Leveraging Self-Affirmation to Improve Behavior Change: A Mobile Health App Experiment


mHealth interventions can help to improve the physical well-being of participants. Unfortunately, mHealth interventions often have low adherence and high attrition. One possible way to increase adherence is instructing participants to complete self-affirmation exercises. Self-affirmation exercises have been effective in increasing many types of positive behaviors. However, self-affirmation exercises often involve extensive essay writing, a task that is not easy to complete on mobile platforms.

This study aimed to adapt a self-affirmation exercise to a form better suited for delivery through a mobile app targeting healthy eating behaviors, and to test the effect of differing self-affirmation doses on adherence to behavior change goals over time.

We examined how varied self-affirmation doses affected behavior change in an mHealth app targeting healthy eating that participants used for 28 days. We divided participants into the 4 total conditions using a 2×2 factorial design. The first independent variable was whether the participant received an initial self-affirmation exercise. The second independent variable was whether the participant received ongoing booster self-affirmations throughout the 28-day study. To examine possible mechanisms through which self-affirmation may cause positive behavior change, we analyzed three aspects of self-affirmation effects in our research. First, we analyzed how adherence was affected by self-affirmation exercises. Second, we analyzed whether self-affirmation exercises reduced attrition rates from the app. Third, we examined a model for self-affirmation behavior change.

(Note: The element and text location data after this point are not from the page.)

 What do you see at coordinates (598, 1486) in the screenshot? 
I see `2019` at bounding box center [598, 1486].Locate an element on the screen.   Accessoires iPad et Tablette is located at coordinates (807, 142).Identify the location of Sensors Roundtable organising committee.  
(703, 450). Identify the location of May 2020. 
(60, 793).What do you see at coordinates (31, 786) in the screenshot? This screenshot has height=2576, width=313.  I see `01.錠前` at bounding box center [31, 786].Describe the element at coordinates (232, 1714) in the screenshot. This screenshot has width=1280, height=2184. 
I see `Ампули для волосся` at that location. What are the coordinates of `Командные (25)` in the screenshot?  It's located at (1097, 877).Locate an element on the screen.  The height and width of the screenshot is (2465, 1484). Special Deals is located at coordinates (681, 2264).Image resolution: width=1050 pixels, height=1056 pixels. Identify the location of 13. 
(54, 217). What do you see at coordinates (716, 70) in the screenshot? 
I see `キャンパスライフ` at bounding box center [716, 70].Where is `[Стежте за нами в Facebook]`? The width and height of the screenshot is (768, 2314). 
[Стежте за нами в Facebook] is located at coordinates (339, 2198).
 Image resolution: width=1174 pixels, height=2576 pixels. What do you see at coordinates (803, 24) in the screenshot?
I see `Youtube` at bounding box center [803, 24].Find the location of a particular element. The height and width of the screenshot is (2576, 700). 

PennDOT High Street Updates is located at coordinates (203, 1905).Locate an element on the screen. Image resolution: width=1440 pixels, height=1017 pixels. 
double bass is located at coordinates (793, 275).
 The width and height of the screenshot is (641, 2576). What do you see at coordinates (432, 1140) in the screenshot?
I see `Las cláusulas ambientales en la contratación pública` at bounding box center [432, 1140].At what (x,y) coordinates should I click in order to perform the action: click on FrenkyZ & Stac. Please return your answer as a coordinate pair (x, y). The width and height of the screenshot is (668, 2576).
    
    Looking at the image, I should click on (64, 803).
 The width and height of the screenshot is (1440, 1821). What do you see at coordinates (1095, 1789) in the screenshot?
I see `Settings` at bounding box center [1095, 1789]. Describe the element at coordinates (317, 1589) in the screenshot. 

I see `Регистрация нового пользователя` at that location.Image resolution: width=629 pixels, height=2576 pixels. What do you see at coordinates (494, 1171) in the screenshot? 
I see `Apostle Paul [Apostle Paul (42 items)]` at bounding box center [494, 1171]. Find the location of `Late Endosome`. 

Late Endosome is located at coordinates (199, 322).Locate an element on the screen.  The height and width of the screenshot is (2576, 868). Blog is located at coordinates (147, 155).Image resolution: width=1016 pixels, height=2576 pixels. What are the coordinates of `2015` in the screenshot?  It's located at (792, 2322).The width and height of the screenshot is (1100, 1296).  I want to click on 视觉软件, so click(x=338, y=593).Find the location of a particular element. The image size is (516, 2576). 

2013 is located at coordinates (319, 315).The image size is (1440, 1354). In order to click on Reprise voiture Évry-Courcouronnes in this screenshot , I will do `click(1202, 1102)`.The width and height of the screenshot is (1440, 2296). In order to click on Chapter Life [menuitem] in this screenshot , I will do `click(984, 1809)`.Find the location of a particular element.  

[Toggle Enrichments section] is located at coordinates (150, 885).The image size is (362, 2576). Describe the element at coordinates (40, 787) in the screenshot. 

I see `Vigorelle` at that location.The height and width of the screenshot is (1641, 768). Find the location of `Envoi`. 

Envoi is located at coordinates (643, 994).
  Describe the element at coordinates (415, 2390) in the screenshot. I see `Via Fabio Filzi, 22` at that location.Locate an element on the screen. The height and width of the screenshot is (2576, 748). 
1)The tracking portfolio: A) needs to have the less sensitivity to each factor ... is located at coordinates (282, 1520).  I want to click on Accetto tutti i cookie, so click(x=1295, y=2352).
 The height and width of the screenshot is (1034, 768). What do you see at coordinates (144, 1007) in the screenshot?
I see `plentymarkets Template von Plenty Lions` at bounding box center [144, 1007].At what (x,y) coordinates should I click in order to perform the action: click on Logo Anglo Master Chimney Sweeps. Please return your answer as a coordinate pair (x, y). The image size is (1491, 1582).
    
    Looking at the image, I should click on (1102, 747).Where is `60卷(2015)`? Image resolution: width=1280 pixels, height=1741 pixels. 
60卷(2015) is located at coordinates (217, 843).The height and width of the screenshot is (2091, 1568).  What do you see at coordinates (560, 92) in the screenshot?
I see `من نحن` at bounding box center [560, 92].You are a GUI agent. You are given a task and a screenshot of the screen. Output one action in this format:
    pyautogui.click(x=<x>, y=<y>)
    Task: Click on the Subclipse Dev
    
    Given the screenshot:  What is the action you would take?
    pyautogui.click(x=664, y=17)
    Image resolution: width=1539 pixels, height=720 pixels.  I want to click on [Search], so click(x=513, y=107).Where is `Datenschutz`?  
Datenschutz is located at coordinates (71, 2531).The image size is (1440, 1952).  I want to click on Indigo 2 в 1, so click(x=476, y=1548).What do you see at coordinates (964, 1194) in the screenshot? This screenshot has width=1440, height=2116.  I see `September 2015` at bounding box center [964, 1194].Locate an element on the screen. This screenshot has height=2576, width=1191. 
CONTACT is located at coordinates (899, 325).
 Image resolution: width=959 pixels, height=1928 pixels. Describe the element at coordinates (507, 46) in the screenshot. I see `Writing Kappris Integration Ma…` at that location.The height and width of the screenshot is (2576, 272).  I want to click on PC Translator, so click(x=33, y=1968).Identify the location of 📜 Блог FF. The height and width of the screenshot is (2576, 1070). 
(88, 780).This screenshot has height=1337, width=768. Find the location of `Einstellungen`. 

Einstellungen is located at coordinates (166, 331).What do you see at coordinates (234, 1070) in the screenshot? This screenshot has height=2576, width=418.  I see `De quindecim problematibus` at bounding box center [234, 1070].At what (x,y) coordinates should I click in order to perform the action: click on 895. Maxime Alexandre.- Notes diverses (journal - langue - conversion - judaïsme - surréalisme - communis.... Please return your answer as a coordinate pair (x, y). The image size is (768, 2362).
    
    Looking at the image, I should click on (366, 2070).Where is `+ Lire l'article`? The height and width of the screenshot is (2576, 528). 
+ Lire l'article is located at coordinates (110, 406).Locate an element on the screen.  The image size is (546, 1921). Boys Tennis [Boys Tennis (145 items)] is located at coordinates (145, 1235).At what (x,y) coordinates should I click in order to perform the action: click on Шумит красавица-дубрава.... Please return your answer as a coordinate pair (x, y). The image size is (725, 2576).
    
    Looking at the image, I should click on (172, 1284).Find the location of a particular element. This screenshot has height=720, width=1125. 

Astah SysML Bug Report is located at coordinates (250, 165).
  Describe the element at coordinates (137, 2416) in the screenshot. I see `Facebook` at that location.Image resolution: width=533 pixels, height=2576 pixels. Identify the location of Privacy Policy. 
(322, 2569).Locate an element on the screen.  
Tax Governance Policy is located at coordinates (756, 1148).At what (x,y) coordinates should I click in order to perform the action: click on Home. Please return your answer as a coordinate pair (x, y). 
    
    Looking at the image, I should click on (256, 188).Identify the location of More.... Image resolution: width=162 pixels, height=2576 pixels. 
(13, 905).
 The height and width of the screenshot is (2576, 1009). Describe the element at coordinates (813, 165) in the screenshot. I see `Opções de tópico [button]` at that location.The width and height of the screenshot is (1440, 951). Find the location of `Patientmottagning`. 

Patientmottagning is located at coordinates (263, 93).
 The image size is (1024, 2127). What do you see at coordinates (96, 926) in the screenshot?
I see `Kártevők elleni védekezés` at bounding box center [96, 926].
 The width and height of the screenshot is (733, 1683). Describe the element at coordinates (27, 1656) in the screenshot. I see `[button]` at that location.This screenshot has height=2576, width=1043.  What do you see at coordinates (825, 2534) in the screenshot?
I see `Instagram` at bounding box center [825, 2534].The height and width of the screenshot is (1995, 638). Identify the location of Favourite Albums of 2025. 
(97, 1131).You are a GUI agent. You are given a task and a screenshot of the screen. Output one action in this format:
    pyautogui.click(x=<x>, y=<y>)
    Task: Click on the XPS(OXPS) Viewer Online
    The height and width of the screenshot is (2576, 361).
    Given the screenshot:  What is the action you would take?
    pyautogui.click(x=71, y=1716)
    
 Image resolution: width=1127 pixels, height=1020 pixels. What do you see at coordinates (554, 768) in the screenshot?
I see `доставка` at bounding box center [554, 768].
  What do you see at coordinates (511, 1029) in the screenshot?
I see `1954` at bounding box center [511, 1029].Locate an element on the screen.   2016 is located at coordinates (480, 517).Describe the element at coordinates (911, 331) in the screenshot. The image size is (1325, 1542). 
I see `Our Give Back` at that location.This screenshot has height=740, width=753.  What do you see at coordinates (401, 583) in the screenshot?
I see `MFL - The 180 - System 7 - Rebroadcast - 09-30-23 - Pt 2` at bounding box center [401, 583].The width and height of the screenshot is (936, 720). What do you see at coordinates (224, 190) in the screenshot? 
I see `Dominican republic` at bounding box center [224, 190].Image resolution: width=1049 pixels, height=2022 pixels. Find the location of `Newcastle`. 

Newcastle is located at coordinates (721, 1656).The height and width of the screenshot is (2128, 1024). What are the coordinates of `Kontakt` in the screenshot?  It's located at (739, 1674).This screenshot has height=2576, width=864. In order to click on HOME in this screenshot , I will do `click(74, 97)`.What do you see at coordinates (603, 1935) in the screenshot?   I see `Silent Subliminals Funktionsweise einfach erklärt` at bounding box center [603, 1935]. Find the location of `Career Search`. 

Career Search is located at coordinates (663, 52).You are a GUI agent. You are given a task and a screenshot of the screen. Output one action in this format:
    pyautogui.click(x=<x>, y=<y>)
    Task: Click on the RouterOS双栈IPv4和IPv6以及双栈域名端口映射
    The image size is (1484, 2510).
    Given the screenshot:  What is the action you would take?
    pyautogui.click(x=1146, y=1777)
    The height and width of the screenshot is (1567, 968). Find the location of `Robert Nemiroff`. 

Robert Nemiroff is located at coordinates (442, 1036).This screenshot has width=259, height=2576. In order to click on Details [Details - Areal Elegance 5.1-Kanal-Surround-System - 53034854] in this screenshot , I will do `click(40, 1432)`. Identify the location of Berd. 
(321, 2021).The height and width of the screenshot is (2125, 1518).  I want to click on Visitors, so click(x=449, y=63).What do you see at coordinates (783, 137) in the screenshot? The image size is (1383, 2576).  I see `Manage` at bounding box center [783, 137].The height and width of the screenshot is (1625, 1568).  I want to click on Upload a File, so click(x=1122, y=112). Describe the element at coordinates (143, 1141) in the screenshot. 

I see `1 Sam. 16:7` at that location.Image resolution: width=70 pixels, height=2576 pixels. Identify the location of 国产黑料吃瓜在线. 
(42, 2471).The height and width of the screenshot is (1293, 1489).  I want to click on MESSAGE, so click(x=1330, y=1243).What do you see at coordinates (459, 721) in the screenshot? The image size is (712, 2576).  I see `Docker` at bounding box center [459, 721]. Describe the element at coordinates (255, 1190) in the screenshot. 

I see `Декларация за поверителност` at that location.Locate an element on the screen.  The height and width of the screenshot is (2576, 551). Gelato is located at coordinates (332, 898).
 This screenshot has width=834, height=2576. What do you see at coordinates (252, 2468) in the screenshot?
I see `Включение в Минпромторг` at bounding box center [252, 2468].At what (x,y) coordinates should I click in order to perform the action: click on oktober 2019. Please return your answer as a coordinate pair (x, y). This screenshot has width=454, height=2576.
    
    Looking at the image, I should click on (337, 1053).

Analysis of 3556 observations from 127 participants indicated that higher doses of self-affirmation resulted in improved adherence to mHealth intervention goals (coefficient 1.42, SE 0.71, P=.04). This increased adherence did not seem to translate to a decrease in participant attrition (P value range .61-.96), although our definition of attrition was conservative. Finally, we examined the mechanisms by which self-affirmation may have affected intentions of behavior change; we built a model of intention (R2=.39, P<.001), but self-affirmation did not directly affect final intentions (P value range .09-.93).

Self-affirmations can successfully increase adherence to recommended diet and health goals in the context of an mHealth app. However, this increase in adherence does not seem to reduce overall attrition. The self-affirmation exercises we developed were simple to implement and had a low cost for both users and developers. While this study focused on an mHealth app for healthy eating, we recommend that other mHealth apps integrate similar self-affirmation exercises to examine effectiveness in other behaviors and contexts.